Wonderful. Or in non-criminous vein, Garcia Marquez' One Hundred Years of Solitude:
Many years later, as he faced the firing squad, Colonel Aurelian Buendia was to remember that distant afternoon when his father took him to discover ice.
But I think the raising of a question paramount. This is what Rendell famously achieves with the opening of A Judgement in Stone:
Eunice Parchman killed the Coverdale family because she could not read or write.
Or, again not in the crime realm, Ford Madox Ford, with startling simplicity, in The Good Soldier:
This is the saddest story I have ever heard.
When you read that "It was a bright cold day in April, and clocks were striking thirteen", at least one question leaps to mind, and to questions we like answers, so on we go.

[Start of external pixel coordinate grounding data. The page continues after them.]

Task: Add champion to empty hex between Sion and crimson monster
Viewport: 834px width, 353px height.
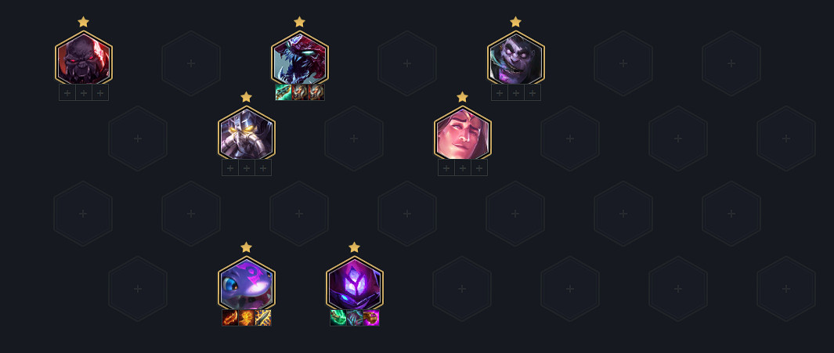Action: tap(191, 63)
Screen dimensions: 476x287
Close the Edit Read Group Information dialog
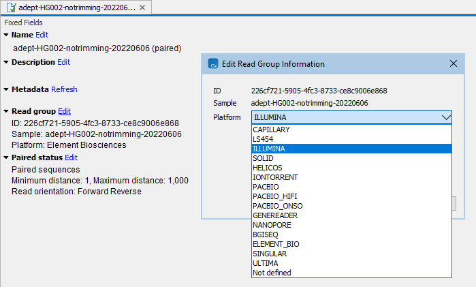point(454,63)
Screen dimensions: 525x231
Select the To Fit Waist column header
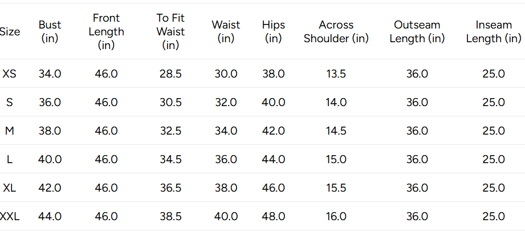tap(170, 32)

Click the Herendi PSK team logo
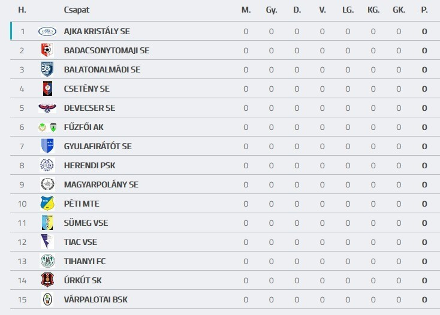point(47,165)
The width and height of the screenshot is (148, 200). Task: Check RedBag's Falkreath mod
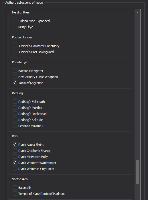click(x=15, y=101)
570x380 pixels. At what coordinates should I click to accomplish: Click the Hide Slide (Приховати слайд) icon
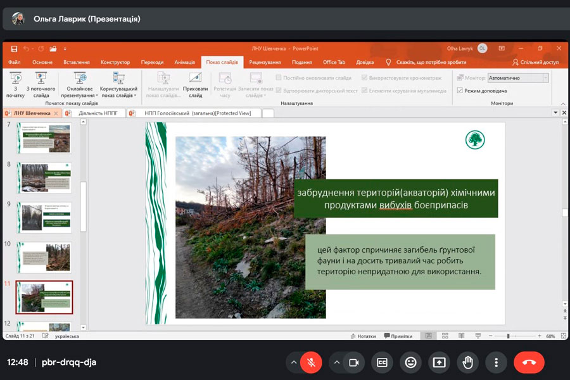click(x=195, y=78)
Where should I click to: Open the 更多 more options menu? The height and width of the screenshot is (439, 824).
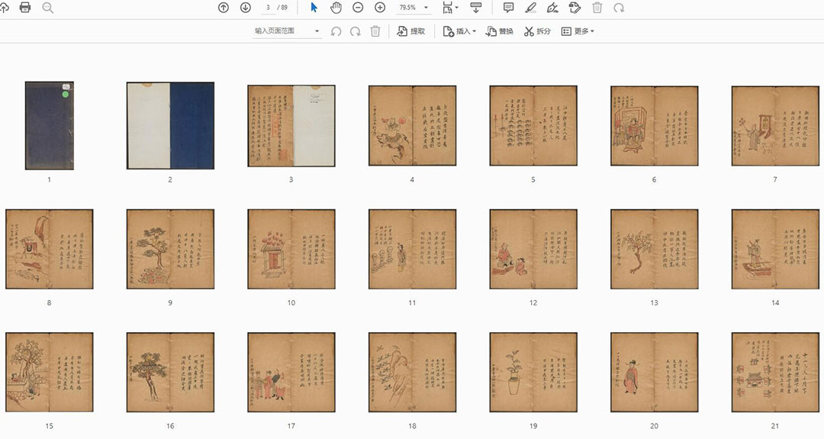578,31
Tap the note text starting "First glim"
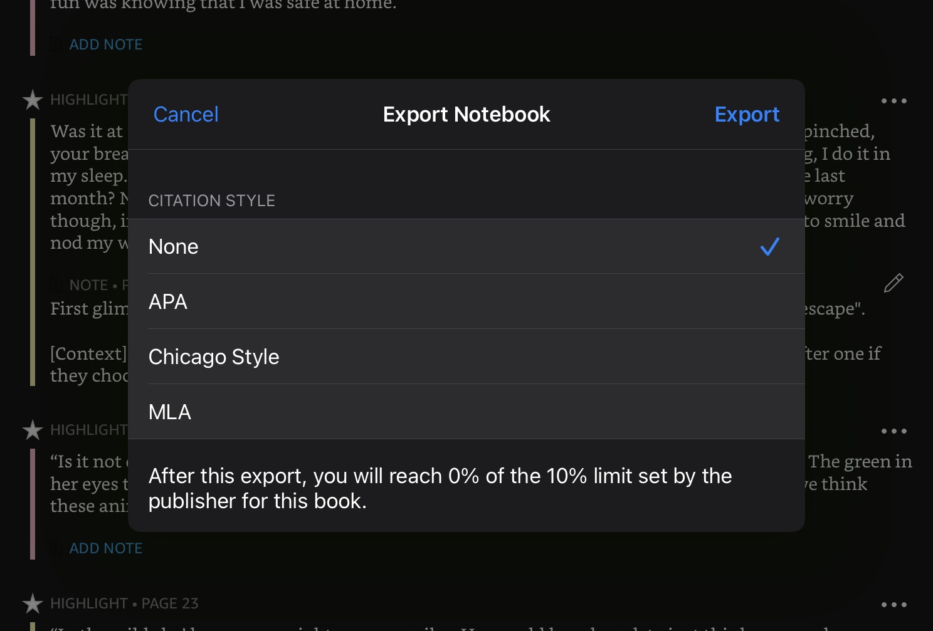This screenshot has width=933, height=631. pos(88,309)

Dorte - Philip has a good point. The best opening lines are "hooks" that grab the reader and place her or him in a place and time, or make the reader curious (or both). For instance, I love this one from Dan Brown's The Da Vinci Code: Renowned curator Jacques Saunière staggered through the vaulted archway of the museum's Grand Gallery.. That line not only places the reader, but also adds suspense (Why is Saunière staggering?). Thanks for making me think of the effect of a good opening line.
Dorte, I was particularly intrigued by the opening of Arnaldur Indridason's VOICES. A the dead body of a department store Santa Claus is discovered with his pants down around his ankles and (how shall I say this tactfully?) another tell-tale clue upon a more private part of his anatomy. With that as the quirky beginning, the hook is set and the reader cannot escape the novel.
By the way, the P.D. James novel that you are reading is, I think, one of her very best.
The opening to Unnatural Causes hooks me, too. In addition to the "without hands" aspect, I'm also intrigued by the dapperness of the body.
I don't often remember openings, to tell you the truth, although I know that I've picked up many a book at the library because of its opening. One very recent opening paragraph that stuck in my memory is the opening to Jennifer Murdley's Toad, a middle grade fantasy: "If Jennifer Murdley hadn't been forced to wear her brother's underpants to school, the whole thing might never have happened." I definitely took this book home with me because of the opening paragraph!
Dorte, I tend to be hooked by an intriguing, perhaps baffling situation. The classic example is that of a clock striking thirteen...
Your post reminded me that I should read this one again. Opening paragraphs are often the hook that get you swinging into a book.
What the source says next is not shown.